One of the conclusions my my studies so far so far has been that the geologically-recent explosion of cultural evolution that we are now witnessing was triggered more by social networking skills than by factors associated with brain size or intelligence.

Human behavioural imitation apparently required the complex ability to mentally put yourself in another person's shoes while watching them perform tasks. For our ancestors, this appears to have required relatively advanced cognition - as ably explained by Susan Blackmore in The Meme Machine. So, there is a limited sense in which the conventional wisdom that "intelligence did it" is correct.

However, in memetics, large brains are seen more as a consequence of cultural evolution than a cause of it. Big brains have evolved to be meme nests. Large brains are the nervous system equivalents of ant domatia. They are homes for memes. Psychological support for cultural transmission - rather than intelligence - was really the key here.

This strongly suggests that sub-human level machines could effectively reproduce the human explosion in cultural evolution. Machines can copy each other easily.
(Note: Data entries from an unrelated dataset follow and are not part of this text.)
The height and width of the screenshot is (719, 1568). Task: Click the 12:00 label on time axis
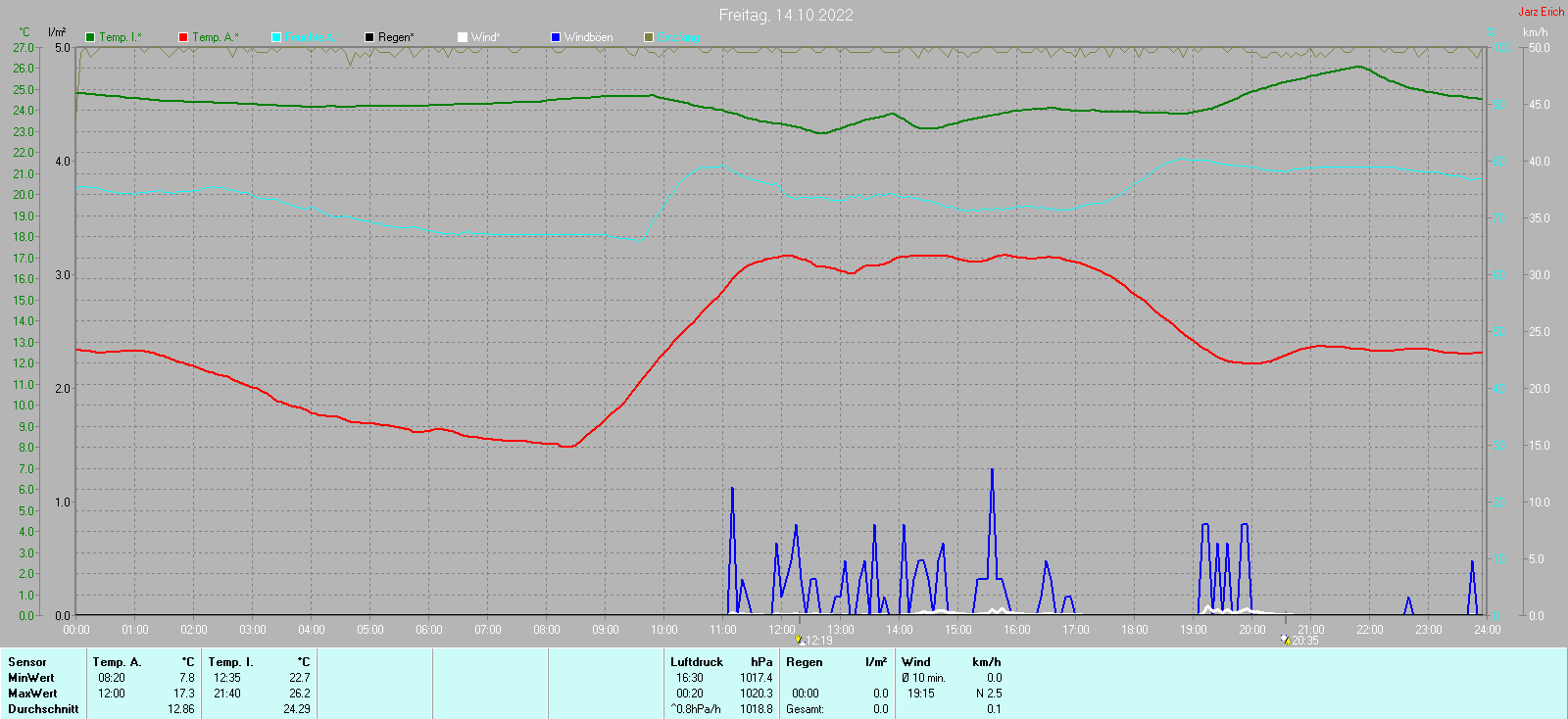click(x=782, y=630)
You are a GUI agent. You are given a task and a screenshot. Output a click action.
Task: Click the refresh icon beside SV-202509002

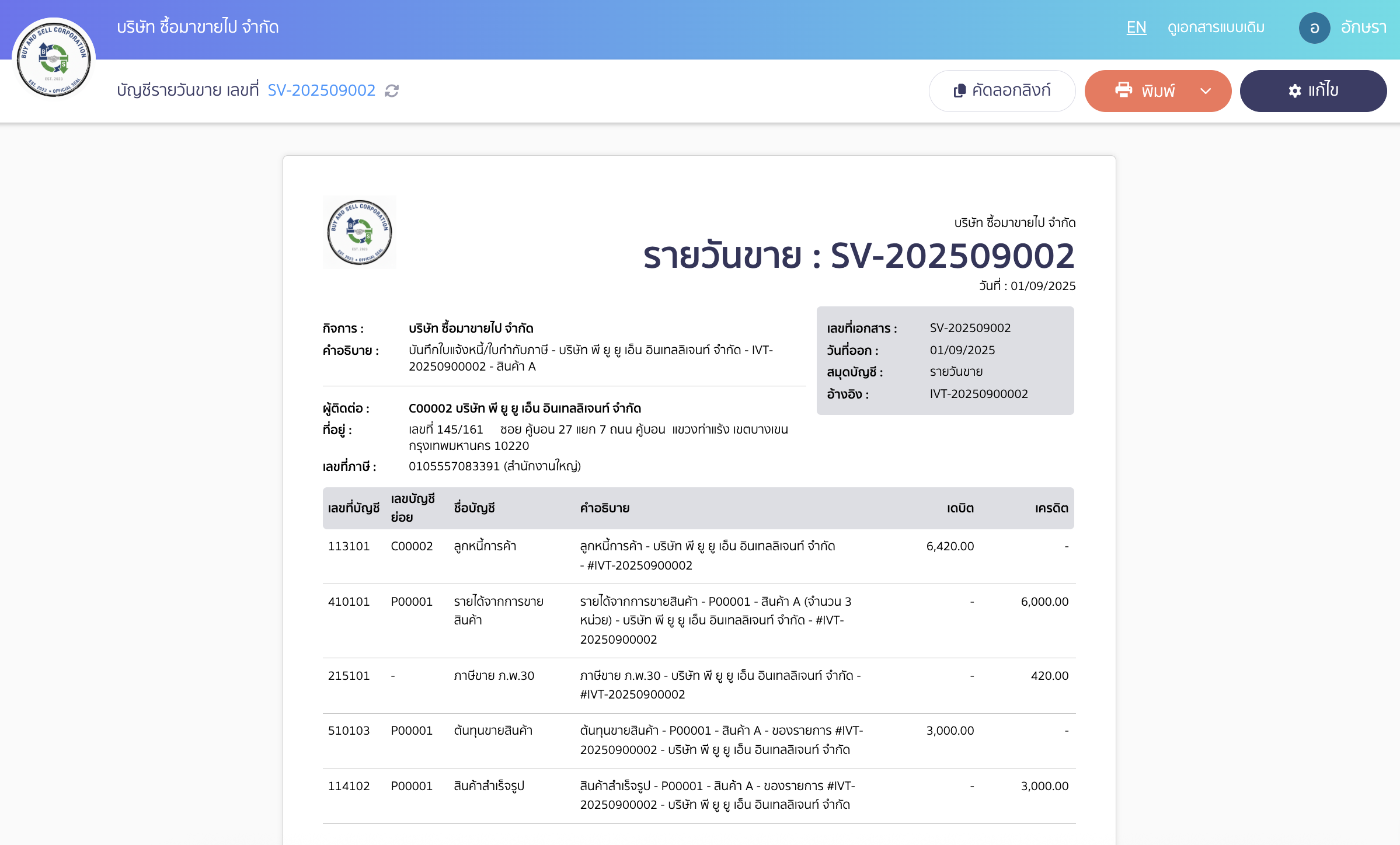(391, 90)
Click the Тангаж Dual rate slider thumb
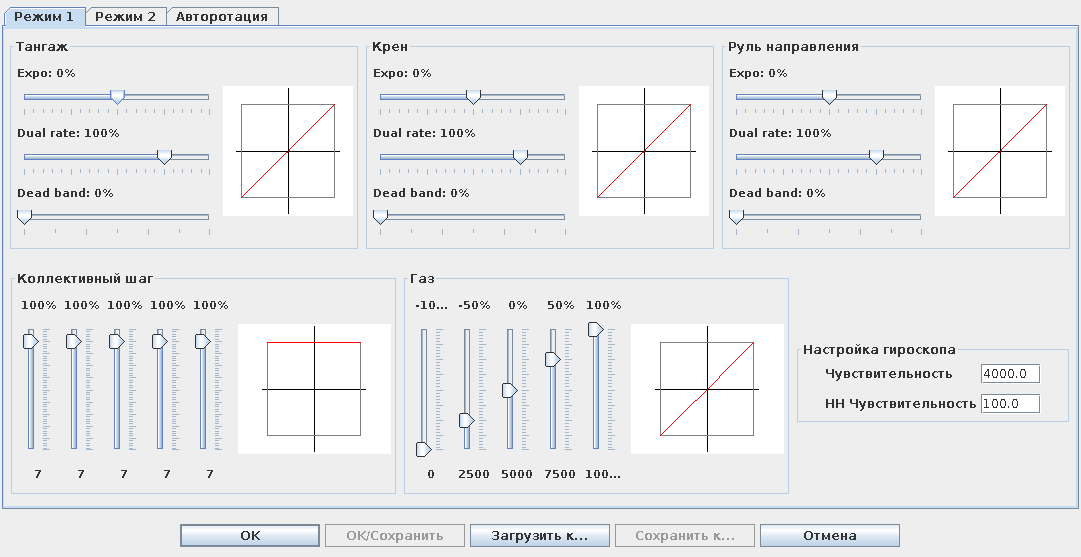This screenshot has width=1081, height=557. [x=165, y=156]
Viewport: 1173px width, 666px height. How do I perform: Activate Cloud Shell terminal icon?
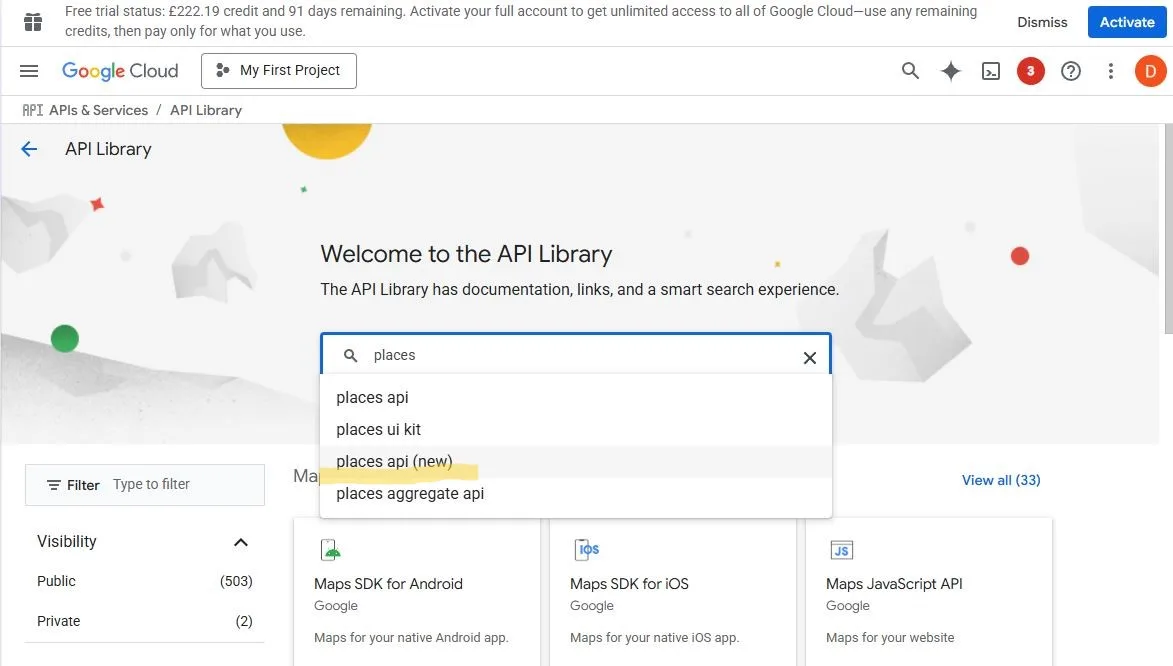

We can engineer them to be social. I think this means that we can forget about attempts to directly reproduce "human level" machine intelligence, and work instead on swarms of relatively stupid minions. Then the power of collective intelligence and the wisdom of crowds can be used to get them to perform useful work for us. It will be a new kind of society of mind.

Machine progress has occurred largely by them being strong in domains where we are weak. If the aim is to reproduce human cultural evolution in a machine-based substrate (in order to better make progress) then a frontal attack on directly reproducing human cognition in machines doesn't seem to make very much sense.

To a large extent, I think that using swarms of minions is largely what humans have been doing anyway. We do already have huge numbers of not-too-smart computer systems - and we have been a putting considerable amount of effort into networking them together.

Today, much of the main action is in the process of moving out of brains and into data centers. I expect data centers to become the main social centers for machines. The coming explosion of machine intelligence looks set to take place in the computing cloud.

Interestingly, data centers are usually out of town - where land is cheap. The centers of machine civilization and human civilization thus look set to be geographically separated - although intimately connected by high-speed networks. This will create an interesting dynamic.